>> start Text shown

Maria-Elisabeth Schaeffler (born 17 August 1941) is a German businesswoman and one of the owners of Schaeffler Group, one of and the world's largest producers of rolling bearings. The other owner is her son Georg F. W. Schaeffler.

Early life
Schaeffler was born in Prague in 1941, which was then in the Protectorate of Bohemia and Moravia, and grew up in Vienna, Austria.

Career
In 1963, Schaeffler married Georg Schaeffler, and moved to Herzogenaurach in Franconia, which is located within Bavaria. It was through Schaeffler's marriage that she would come to work for Schaeffler Group AG. In 1996 Georg died, and she took the reins of the family business.

>> end Text shown

Task requirements
• a. Answer these from the Maria-Elisabeth Schaeffler profile:
(i) In what city was she born?
(ii) In what year did she marry Georg Schaeffler?
(iii) In what year did Georg die?
• b. For each statement, say whether the Maria-Elisabeth Schaeffler profile supports it, and quote the words that decide it:
(i) She grew up in Vienna.
(ii) Herzogenaurach is located in Saxony.
(iii) Her son is the other owner of Schaeffler Group.
• c. Continue the Maria-Elisabeth Schaeffler profile from its last sentence.

>> start Source data

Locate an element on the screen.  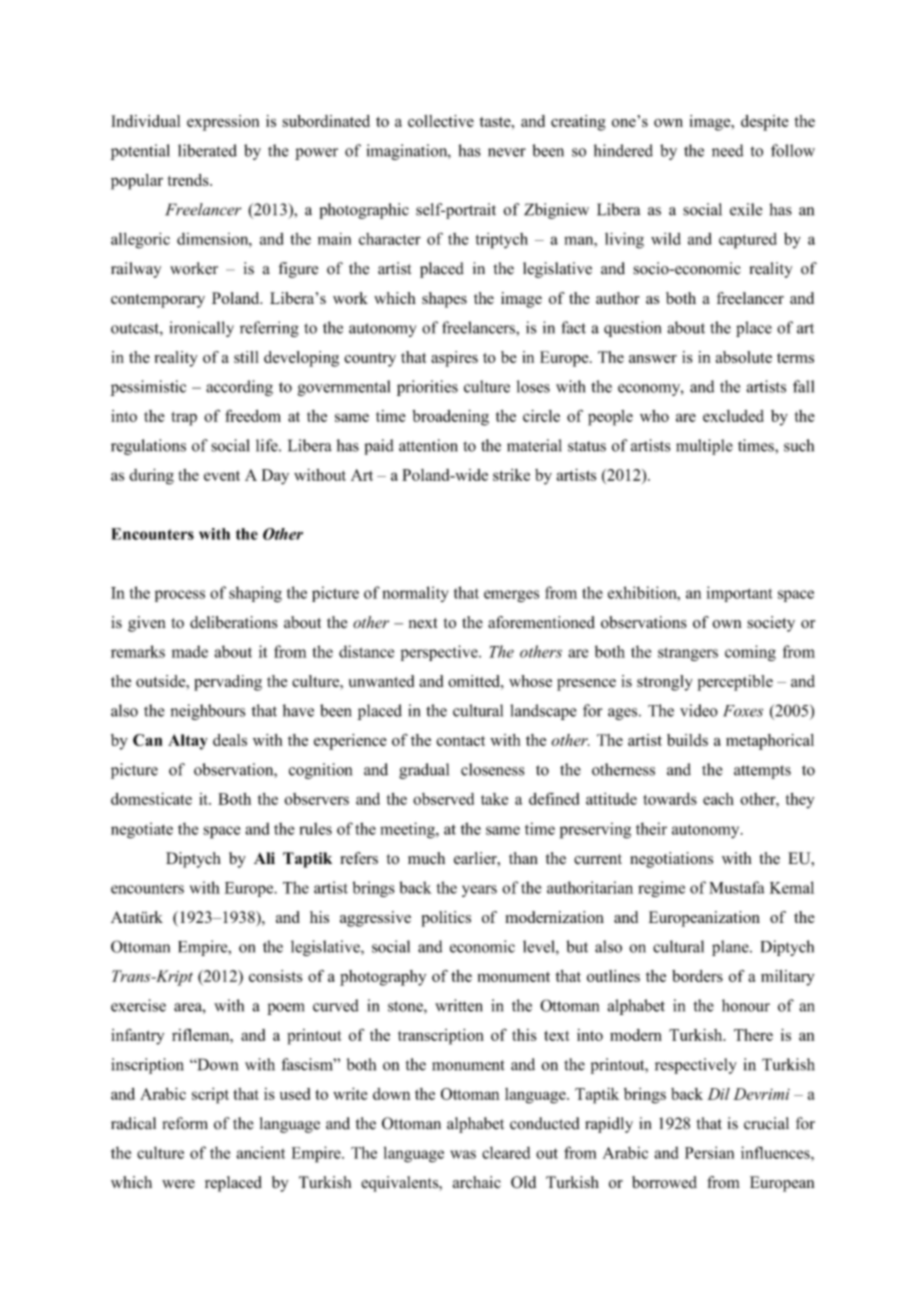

>> end Source data

Answers for this exercise
• a.
(i) Prague
(ii) 1963
(iii) 1996

• b.
(i) Yes: "grew up in Vienna, Austria"
(ii) No: "Herzogenaurach in Franconia, which is located within Bavaria"
(iii) Yes: "The other owner is her son Georg F. W. Schaeffler."

• c.
It has been Schaeffler's legacy to continue with her husband's life's work, growing the family business, Schaeffler Group AG. Since 1996 Schaeffler has led her company through multiple lucrative acquisitions, including: INA, LUK, and FAG. These three companies in particular are large brand name corporations in making rolling bearings. These three acquisitions have made Schaeffler Group AG one of the largest producers of rolling bearings and linear motion products in the World.

In 1999, Schaeffler led the acquisition of the remaining shares of LuK, a clutch manufacturer, obtaining 50% of the shares of the company for Schaeffler Group AG. Schaeffler Group already owned 50% of the LuK shares. In 2001 she led the acquisition of FAG Kugelfischer Georg Schäfer AG Schweinfurt, with the acquisitions of FAG and INA, Schaeffler Group AG had become the second largest producer of rolling bearings in the World. In 2009 Schaeffler Group purchased a significant share of the company Continental AG.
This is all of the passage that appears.